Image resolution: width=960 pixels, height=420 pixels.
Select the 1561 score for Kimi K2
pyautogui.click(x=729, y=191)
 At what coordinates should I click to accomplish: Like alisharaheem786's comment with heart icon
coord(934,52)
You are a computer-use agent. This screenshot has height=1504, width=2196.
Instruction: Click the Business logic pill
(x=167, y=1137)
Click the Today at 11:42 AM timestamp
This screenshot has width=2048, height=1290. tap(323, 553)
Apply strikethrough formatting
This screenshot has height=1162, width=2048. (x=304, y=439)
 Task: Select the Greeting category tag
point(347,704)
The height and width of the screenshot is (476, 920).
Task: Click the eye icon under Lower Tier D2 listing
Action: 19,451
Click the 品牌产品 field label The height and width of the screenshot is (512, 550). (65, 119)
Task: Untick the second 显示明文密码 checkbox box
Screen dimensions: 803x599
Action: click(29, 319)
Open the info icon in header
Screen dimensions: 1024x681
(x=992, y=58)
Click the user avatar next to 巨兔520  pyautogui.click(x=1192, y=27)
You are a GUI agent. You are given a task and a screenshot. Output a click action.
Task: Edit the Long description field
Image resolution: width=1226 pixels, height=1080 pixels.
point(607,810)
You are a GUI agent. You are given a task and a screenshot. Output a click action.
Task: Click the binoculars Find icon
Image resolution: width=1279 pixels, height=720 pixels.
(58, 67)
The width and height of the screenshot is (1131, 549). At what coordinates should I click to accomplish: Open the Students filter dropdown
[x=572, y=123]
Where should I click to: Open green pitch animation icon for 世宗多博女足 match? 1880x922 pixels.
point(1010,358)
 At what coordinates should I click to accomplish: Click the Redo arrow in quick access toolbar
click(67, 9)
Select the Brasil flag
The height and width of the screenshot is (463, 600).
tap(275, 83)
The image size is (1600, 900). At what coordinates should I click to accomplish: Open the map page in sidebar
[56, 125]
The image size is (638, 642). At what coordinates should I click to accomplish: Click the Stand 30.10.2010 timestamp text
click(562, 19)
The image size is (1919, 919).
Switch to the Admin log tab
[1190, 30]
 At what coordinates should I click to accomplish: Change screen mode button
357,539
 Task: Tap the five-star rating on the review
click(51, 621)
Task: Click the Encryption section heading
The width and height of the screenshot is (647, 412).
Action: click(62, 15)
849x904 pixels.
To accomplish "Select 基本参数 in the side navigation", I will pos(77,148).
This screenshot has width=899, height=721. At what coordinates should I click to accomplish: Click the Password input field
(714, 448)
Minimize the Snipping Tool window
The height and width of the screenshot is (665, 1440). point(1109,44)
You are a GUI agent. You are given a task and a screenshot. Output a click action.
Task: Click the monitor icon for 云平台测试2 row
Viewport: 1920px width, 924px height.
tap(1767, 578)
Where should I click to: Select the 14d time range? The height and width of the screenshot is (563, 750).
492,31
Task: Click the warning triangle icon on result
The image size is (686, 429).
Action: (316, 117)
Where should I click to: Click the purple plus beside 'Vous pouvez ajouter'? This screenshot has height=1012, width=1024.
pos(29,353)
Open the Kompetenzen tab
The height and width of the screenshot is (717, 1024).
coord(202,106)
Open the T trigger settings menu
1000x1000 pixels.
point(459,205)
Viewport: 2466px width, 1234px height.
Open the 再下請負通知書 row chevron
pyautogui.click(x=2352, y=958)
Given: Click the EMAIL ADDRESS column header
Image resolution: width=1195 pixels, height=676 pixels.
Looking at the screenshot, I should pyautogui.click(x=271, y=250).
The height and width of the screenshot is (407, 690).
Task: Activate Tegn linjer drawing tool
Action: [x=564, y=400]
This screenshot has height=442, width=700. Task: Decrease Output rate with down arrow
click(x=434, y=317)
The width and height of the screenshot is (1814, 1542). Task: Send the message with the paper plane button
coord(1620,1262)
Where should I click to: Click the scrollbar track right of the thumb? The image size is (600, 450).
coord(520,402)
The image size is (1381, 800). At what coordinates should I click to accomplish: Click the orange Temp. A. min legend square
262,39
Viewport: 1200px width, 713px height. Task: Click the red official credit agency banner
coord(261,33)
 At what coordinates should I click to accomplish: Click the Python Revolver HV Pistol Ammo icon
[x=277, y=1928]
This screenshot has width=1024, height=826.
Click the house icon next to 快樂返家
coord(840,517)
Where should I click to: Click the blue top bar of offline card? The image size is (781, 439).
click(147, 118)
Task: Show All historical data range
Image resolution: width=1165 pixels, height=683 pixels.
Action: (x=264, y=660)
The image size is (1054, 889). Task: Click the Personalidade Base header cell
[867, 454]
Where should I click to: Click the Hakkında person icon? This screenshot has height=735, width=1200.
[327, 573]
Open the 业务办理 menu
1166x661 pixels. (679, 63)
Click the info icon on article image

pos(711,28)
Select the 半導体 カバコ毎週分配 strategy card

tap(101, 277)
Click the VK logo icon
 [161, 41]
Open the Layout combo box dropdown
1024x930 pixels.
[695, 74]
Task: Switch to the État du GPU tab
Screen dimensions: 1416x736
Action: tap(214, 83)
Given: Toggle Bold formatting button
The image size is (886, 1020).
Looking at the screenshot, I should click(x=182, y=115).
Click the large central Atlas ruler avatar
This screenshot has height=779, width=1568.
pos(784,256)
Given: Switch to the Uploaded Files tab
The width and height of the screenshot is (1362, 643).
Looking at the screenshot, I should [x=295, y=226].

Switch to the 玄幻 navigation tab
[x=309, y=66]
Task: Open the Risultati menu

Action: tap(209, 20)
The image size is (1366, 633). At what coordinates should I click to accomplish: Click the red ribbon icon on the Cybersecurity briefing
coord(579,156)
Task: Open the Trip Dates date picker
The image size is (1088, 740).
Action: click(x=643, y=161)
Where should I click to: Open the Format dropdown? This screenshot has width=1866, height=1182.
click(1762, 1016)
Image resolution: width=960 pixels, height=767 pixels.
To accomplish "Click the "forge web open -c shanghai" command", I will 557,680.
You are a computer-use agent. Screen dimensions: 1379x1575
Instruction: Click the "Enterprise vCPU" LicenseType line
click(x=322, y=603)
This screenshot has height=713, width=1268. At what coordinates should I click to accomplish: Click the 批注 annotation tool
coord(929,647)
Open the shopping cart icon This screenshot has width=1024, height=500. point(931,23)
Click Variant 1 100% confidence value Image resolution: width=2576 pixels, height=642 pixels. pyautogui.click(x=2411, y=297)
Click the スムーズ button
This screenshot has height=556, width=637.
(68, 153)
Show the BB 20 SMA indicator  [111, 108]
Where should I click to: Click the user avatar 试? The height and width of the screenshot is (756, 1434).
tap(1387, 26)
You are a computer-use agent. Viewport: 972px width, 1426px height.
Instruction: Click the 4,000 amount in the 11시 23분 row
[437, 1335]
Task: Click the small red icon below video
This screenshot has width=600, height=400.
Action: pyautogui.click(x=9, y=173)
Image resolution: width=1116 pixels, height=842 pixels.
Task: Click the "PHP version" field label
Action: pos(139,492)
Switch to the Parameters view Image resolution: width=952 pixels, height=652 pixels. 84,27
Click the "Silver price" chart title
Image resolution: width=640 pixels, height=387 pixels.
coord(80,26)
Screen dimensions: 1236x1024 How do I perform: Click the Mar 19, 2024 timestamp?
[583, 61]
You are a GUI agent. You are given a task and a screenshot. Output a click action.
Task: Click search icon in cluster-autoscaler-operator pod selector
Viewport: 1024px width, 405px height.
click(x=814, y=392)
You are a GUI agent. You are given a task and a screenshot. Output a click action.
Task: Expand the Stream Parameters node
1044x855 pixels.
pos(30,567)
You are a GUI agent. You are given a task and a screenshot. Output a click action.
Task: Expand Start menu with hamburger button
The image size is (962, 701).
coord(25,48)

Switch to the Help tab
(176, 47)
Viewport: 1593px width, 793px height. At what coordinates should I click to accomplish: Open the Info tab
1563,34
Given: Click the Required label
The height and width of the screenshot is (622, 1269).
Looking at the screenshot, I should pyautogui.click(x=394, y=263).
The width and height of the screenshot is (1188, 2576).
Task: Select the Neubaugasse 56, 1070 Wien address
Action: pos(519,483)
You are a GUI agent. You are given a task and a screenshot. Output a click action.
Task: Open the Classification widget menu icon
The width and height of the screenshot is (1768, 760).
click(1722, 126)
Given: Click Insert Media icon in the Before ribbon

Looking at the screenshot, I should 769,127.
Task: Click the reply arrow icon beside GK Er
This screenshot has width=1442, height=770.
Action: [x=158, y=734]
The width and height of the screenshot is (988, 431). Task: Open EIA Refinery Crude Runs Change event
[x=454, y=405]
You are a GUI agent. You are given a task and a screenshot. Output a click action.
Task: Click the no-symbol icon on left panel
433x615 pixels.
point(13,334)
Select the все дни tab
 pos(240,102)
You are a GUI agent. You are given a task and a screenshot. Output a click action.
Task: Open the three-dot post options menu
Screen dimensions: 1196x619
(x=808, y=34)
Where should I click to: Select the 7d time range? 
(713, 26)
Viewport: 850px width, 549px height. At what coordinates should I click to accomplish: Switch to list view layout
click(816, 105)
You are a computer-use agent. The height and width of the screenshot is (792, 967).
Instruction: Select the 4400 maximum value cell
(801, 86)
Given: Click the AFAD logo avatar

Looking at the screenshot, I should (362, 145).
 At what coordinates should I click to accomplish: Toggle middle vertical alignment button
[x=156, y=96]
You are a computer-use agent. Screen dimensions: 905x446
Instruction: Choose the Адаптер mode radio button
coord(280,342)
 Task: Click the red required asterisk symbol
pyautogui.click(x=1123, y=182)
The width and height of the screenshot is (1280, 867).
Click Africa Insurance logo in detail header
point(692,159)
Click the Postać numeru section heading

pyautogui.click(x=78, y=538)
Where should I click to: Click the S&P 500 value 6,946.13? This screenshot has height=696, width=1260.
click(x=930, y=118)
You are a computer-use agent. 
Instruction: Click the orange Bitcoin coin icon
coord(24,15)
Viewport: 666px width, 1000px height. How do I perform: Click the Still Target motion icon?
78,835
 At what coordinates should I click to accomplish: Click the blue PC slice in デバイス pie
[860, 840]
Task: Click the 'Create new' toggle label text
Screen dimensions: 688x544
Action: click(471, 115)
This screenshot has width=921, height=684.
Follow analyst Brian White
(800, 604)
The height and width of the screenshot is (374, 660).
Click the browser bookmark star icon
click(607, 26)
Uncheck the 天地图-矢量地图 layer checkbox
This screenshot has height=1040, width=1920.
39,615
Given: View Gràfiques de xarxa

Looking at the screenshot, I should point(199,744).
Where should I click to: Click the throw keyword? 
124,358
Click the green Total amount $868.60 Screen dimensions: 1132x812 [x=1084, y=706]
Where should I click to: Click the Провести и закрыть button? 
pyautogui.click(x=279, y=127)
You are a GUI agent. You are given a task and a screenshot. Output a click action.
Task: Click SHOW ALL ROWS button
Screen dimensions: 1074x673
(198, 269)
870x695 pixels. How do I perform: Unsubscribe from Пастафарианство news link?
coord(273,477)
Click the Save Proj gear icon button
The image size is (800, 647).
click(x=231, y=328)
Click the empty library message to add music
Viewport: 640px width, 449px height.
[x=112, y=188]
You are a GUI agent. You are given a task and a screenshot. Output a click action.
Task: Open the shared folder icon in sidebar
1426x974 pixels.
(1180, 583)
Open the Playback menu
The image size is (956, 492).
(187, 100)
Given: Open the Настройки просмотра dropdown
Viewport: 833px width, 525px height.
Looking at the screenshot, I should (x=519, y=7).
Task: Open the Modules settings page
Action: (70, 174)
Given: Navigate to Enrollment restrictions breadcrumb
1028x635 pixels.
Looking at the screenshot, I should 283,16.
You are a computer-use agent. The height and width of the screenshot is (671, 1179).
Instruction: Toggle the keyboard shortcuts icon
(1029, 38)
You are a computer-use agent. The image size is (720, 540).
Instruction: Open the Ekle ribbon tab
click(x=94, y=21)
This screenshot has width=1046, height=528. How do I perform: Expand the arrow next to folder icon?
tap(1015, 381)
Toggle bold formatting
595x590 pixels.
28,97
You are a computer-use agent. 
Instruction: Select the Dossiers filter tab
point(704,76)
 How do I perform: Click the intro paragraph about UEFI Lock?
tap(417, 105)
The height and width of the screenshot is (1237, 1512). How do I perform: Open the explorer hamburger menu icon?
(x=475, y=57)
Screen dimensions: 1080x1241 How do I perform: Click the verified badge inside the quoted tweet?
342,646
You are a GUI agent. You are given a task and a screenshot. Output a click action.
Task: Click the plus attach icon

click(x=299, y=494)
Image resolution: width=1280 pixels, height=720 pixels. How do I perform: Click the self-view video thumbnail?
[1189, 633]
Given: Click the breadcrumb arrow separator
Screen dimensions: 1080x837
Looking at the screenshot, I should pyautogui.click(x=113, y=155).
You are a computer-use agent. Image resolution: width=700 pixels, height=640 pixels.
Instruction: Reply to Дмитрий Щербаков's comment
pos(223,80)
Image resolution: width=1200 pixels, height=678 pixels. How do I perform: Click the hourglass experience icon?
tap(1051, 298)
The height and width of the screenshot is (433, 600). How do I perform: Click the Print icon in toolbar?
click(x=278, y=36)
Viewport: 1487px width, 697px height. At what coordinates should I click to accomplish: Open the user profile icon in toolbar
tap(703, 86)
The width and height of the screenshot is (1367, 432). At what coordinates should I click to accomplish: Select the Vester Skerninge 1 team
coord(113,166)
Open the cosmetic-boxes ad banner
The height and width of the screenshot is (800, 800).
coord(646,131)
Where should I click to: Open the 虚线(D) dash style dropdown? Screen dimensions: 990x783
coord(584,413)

§

Problem: Should a line in the material contain "breadcrumb", copy it.

Result for this exercise:
Given: Navigate to Enrollment restrictions breadcrumb
Given: Click the breadcrumb arrow separator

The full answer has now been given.